This stuff is great. When I sit here and close my eyes and stretch my brain out to understand how vast the cosmos is, it really just takes the words out of me. We are so insignificant. My choices are insignificant on such a grand scale. On the macro-scale of this planet they're important, but taken in everything there is to see and do out there in space (if we could get there, if we had no cosmic speed limit to follow) . . . yikes. I'm pretty sure I'm an athiest, but when I put my mind way out there and take everything in, I start asking how. Why. WHY did the elementary particles end up aligning this way so that consciousness were possible. In multiple universes there are likely universes where the atoms and laws don't work together to create anything sustainable and they blink out before they're formed. So multiverses. Why and where. Why does the policosom manifest this way? Even if there IS something somewhere out there and the polycosom is something happening in a slide under a microscope, why them? It really makes me get all metaphysical. But the scientists are doing the right work--even if it's not solved during my lifetime, or my son's lifetime, this stuff is fascinating. I wish I understood the math so I didn't have to take their word for it. Back to reading Anathem--a great sci-fi book if you're into the multiverse theory.
wildfire405, in this, you think like me. Nice. I've got a highly visual brain that frequently goes on free-form exploration, I refer to it sometimes as my brain's sandbox, or playground, and in random moments geometry spirals outward, I ponder beyond the 3rd dimension, geometry, physics, interlocking layers, macro to micro... A recent fantasy: as the neurons are to the human brain, so are we in relation to the universe.
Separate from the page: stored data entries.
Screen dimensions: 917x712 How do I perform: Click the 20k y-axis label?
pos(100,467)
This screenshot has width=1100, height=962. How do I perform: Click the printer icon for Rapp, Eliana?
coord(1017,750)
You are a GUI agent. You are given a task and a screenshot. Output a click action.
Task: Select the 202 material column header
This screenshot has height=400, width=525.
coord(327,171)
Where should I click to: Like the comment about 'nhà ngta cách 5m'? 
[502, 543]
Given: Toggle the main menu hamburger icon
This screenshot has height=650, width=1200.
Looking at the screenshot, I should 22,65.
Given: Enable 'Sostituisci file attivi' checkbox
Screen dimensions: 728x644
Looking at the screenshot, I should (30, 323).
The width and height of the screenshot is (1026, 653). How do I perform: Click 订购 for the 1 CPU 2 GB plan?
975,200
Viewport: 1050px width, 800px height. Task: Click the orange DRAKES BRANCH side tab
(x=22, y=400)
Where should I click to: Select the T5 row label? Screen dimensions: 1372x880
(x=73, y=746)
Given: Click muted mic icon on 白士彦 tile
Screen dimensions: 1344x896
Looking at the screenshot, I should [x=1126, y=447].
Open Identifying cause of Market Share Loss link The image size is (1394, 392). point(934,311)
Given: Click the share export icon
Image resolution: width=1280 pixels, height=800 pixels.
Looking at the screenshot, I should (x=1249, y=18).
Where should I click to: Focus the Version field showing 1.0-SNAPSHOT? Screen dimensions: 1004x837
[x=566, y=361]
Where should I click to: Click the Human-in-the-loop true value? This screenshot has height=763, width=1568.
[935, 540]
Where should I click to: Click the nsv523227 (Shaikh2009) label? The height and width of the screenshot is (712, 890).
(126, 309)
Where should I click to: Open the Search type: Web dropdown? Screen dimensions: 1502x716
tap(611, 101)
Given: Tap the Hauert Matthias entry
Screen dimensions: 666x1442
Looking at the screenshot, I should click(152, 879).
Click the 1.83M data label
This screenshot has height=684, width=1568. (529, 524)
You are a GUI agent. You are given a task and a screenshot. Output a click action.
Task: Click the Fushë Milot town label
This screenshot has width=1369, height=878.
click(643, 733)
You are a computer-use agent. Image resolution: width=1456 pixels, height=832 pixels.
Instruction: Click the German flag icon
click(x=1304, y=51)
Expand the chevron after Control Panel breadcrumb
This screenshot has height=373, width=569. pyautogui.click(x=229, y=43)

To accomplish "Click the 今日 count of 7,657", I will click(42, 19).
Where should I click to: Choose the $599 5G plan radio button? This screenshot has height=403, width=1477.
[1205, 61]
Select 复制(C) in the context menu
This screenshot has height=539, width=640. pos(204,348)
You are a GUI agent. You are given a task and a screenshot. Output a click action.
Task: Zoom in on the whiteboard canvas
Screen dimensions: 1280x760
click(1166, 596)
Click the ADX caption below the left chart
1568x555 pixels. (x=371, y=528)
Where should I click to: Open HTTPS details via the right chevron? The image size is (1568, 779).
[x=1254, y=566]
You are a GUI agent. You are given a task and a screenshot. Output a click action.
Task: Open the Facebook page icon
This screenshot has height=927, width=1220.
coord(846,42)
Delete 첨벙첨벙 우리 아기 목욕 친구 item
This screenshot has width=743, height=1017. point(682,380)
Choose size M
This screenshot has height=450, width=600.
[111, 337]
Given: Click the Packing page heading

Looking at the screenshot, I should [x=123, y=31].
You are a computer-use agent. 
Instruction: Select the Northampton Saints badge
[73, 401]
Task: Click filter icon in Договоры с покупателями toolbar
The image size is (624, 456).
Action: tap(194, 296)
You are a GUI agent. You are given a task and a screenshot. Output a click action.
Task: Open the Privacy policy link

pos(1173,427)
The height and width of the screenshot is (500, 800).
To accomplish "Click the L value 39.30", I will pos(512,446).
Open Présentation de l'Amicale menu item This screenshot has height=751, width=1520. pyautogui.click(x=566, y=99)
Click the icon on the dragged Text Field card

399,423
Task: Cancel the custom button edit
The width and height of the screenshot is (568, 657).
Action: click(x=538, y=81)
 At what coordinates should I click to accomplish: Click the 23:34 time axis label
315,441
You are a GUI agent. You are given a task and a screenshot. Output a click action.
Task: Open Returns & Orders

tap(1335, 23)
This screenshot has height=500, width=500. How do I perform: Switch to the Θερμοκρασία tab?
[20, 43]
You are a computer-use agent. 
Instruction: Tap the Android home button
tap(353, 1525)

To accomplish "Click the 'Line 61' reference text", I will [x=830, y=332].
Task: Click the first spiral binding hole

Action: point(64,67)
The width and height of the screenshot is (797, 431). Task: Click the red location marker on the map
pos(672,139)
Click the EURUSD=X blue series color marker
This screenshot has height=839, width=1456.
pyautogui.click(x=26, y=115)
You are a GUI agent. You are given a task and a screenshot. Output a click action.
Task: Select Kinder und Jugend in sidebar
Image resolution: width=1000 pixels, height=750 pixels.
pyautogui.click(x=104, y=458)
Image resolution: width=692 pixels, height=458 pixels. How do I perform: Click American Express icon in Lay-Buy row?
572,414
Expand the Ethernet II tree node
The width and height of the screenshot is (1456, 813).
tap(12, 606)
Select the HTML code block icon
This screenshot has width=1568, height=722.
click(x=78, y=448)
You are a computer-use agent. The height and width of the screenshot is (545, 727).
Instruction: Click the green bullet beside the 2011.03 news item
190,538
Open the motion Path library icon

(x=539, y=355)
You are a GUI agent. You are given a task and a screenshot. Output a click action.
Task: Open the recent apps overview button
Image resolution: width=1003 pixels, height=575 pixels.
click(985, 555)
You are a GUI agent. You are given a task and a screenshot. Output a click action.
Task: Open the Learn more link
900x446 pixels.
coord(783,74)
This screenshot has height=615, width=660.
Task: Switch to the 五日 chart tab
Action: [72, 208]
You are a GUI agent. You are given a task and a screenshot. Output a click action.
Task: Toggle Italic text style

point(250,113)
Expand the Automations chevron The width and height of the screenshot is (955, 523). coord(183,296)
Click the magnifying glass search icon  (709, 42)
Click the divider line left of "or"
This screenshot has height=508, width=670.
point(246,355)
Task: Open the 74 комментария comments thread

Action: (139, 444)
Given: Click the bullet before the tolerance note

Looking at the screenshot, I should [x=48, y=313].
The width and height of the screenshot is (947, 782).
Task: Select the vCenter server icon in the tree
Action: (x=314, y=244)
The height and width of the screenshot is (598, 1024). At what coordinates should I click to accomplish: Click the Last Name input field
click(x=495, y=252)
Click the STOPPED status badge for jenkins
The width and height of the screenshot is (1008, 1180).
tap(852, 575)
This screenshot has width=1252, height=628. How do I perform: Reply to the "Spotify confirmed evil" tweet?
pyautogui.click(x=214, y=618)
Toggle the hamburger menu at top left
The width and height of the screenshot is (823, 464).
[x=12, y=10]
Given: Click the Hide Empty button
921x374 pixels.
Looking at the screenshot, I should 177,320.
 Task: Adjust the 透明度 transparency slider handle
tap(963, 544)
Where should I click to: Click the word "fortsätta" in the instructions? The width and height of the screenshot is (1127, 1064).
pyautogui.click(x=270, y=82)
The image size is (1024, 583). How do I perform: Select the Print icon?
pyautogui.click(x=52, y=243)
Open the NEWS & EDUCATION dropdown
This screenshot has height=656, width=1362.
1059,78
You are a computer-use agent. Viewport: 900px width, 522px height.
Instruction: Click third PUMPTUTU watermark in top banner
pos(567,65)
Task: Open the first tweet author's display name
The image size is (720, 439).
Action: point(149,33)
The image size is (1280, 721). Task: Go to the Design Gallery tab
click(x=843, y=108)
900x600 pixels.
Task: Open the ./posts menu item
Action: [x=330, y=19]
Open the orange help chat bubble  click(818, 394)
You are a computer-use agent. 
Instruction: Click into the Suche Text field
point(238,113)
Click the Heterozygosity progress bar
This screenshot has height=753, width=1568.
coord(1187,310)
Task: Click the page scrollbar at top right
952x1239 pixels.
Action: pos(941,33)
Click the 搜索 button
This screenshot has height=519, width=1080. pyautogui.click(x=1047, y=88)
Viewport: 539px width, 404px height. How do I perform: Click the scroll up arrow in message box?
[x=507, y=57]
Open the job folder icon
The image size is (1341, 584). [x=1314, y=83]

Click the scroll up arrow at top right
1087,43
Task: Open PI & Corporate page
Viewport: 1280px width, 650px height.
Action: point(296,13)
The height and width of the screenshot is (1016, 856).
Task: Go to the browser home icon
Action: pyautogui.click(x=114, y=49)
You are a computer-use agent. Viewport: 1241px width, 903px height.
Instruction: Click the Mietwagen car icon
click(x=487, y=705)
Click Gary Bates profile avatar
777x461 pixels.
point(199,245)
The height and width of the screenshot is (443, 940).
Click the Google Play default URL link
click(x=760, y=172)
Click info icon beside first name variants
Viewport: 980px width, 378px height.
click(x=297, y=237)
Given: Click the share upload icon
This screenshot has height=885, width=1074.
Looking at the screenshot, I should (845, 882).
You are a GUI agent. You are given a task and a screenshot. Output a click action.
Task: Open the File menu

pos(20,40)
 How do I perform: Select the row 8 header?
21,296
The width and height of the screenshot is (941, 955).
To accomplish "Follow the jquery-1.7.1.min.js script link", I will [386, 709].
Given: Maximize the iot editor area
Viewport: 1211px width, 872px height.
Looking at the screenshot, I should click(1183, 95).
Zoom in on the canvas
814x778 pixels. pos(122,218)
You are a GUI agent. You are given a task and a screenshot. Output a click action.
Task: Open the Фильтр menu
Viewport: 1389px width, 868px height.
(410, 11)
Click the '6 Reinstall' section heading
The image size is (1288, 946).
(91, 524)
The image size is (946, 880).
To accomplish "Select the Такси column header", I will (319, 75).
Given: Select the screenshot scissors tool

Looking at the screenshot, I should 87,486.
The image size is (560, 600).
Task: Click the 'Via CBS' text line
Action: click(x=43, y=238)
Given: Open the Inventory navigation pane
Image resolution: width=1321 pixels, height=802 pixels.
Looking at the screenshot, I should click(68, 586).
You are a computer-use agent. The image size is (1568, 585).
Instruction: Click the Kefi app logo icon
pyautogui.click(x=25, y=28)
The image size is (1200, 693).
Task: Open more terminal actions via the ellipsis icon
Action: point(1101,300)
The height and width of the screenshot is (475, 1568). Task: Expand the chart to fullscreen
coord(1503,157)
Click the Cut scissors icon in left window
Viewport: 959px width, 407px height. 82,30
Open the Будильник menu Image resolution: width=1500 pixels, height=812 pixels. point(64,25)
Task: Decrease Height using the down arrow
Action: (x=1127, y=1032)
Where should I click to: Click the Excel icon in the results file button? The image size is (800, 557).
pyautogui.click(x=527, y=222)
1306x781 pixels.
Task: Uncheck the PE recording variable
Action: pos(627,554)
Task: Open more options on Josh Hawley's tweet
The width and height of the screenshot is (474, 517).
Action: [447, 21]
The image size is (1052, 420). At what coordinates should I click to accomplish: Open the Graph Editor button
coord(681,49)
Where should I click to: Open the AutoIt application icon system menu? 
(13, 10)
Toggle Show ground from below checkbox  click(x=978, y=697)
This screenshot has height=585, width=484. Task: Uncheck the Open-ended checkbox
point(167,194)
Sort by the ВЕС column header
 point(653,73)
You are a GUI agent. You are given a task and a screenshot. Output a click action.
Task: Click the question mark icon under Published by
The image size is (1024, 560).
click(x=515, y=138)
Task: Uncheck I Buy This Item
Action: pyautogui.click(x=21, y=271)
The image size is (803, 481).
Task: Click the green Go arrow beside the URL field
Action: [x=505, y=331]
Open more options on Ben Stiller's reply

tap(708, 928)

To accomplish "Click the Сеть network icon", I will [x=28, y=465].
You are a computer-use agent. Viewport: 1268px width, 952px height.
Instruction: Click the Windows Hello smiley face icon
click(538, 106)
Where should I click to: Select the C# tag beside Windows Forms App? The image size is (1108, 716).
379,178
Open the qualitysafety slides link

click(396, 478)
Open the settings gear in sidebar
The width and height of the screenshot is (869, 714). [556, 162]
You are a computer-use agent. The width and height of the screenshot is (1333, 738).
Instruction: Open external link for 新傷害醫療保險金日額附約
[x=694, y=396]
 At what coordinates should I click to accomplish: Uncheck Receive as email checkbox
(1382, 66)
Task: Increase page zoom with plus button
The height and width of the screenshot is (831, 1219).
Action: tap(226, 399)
Sum of parts, emergent growth, infinitely expanding consciousnesses, various stratifications of meaning, communication, various tapestry threads of sentience/consciousness on a universal, biological scale, shimmering dimensional planes a'la Flatland... (swoon)
I read a pretty cool online science fiction story called Fine Structure which touches on this. I'm halfway debating posting a main topic for it since I can't find one already, but describing it is difficult at best without spoiling it... I'll just pull a section from TVtropes' entry:
Don't let the first story throw you off. It'll come off as mostly nonsense (and it is, I think, or it just went WWAAYY over my head), but I had a friend of mine stop reading there because I couldn't persuade him that's the only section like that. Twenty Minutes into the Future, scientists have discovered a set of technologies that break the laws of physics as we know them, such as teleportation or other dimensions, as well as a list of the real laws of physics. Worryingly, the scientists studying these technologies are dying in mysterious "accidents". More worryingly, the laws of physics appear to be changing over time, in such a way that each newly discovered technology can only be used once.
I'm about 50 pages from the end. Fraa Jad is up to something. I need to know more about those Thousanders.
I found Seveneves at a thrift store and I'm dying to tear into it. I've got two books in front of it in line.